You know who cares about these things? Us L&Ders.
You know who doesn’t care about these things? The people we’re working with.
It’s all a lot of good useful academic debate and classification and codifying and intelligent thought. But it doesn’t matter to the people who need to learn. They just want to learn. If that comes through a webinar, a podcast, a flipped classroom, a MOOC, or face to face solution, then that’s what we provide.
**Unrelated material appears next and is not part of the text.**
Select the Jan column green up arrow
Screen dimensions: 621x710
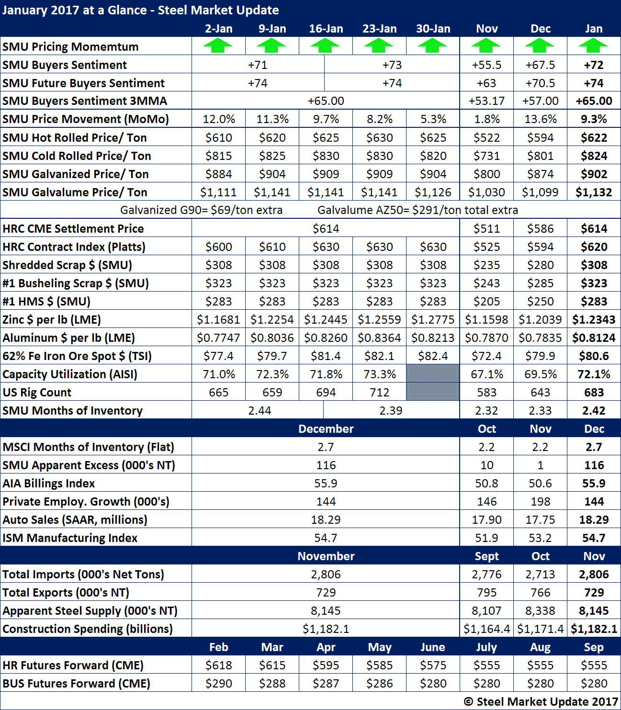593,46
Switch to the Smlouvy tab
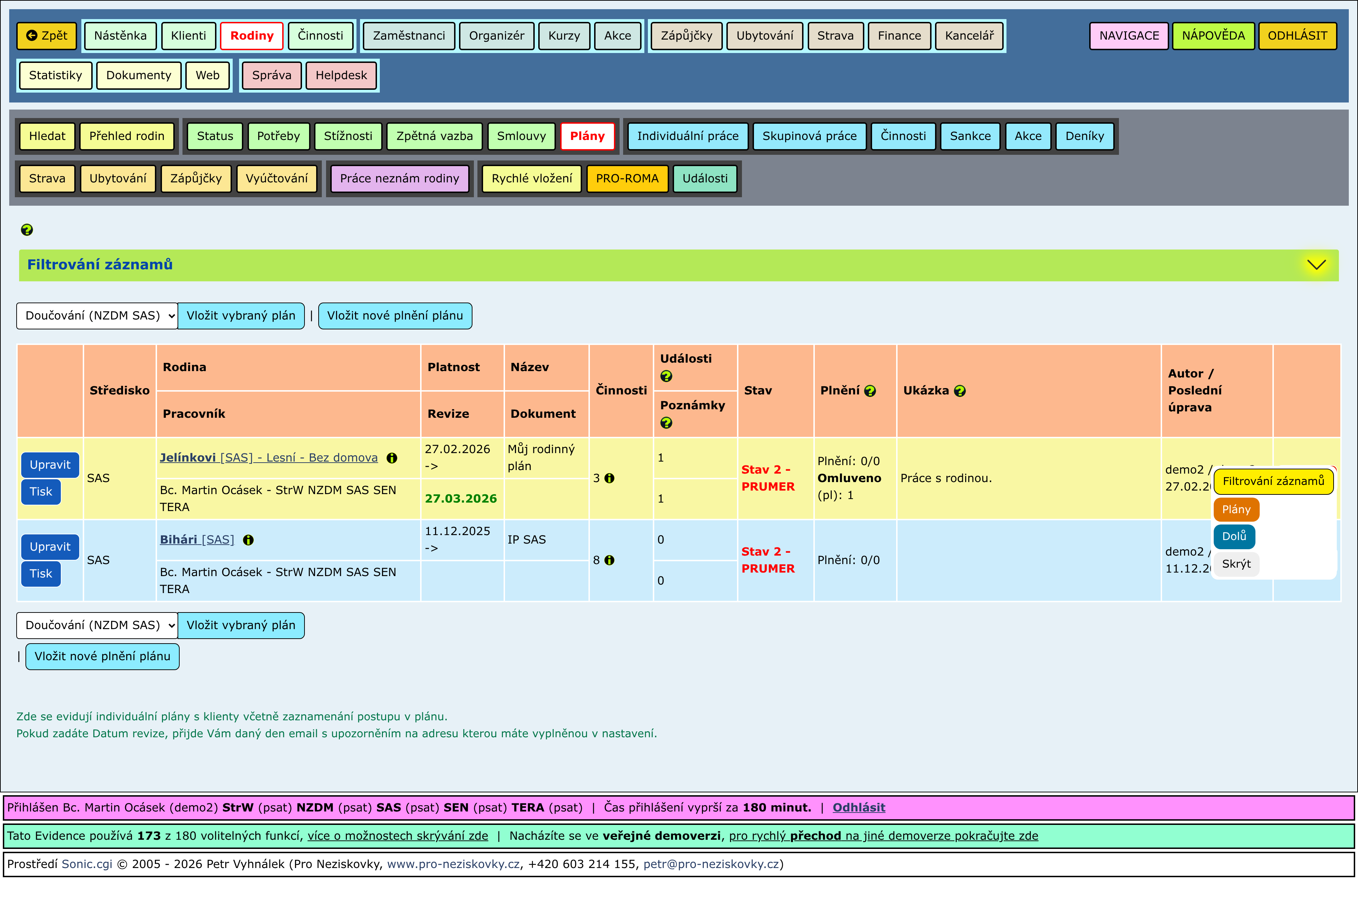 point(521,136)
There’s been a lot of good discussion in the L&D world about all sorts of fascinating things. How do we get inside the learner’s head? What should we worried about in L&D? Are MOOCs the future of online learning? How do we utilise LMS to get the best from technology? What can we do about the negative barriers to using e-learning? All good topics to be talking about and good topics to get answers on.
For the L&D Community.
The organisation’s we’re part of? They just need to get their employee engagement scores up. They just need to reduce their churn rate. They just need to retain staff. They just need to be seen as an employer of choice. They just need to turn a profit.
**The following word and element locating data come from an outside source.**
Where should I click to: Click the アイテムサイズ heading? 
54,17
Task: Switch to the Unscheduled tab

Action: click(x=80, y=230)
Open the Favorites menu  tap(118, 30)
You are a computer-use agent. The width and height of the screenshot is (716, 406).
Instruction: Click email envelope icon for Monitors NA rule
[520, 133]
Everything we do in L&D aids each one of those things. The only people who care about how it happens is the L&D department. The only people who care about being game changers are the ones in the L&D community. The only people who care about shaking things up are the ones who want to be L&D thought leaders.
Everyone else just wants to get on with their job.
Are you interested in applying your creativity in an interesting way? I’m asking people to get involved in Learning Stories to see if they can produce a story about learning which inspires someone to act. The deadline for submission is March 21st 2013. Fancy a challenge?
Reblogged this on Organisational Learning and Development and commented:
This is a great post by Sukh. It points out that often what L&D is talking about and what the business are talking about are two entirely different things.
Sukh,
Great post I couldn’t agree more with your thoughts.
Agreed!!! The worst thing an L&Der can do is to use technical jargon when speaking with an operational line manager.
Part of it, I believe, is insecurity: HR-related functions always seem to have an inferiority complex when compared with the “real” business. But part of it is also to impress: Look! I really know what I’m talking about.
The problem is, you won’t impress. You’ll only confuse and obscure the true message, which should be: what results will I be seeing in my people?
Reblogged this on Effective Intercultural Business and commented:
Don’t tell me how you’re going to do it, just tell me what results I can expect. A good blog from Sukh Pabial on the British Business Blog.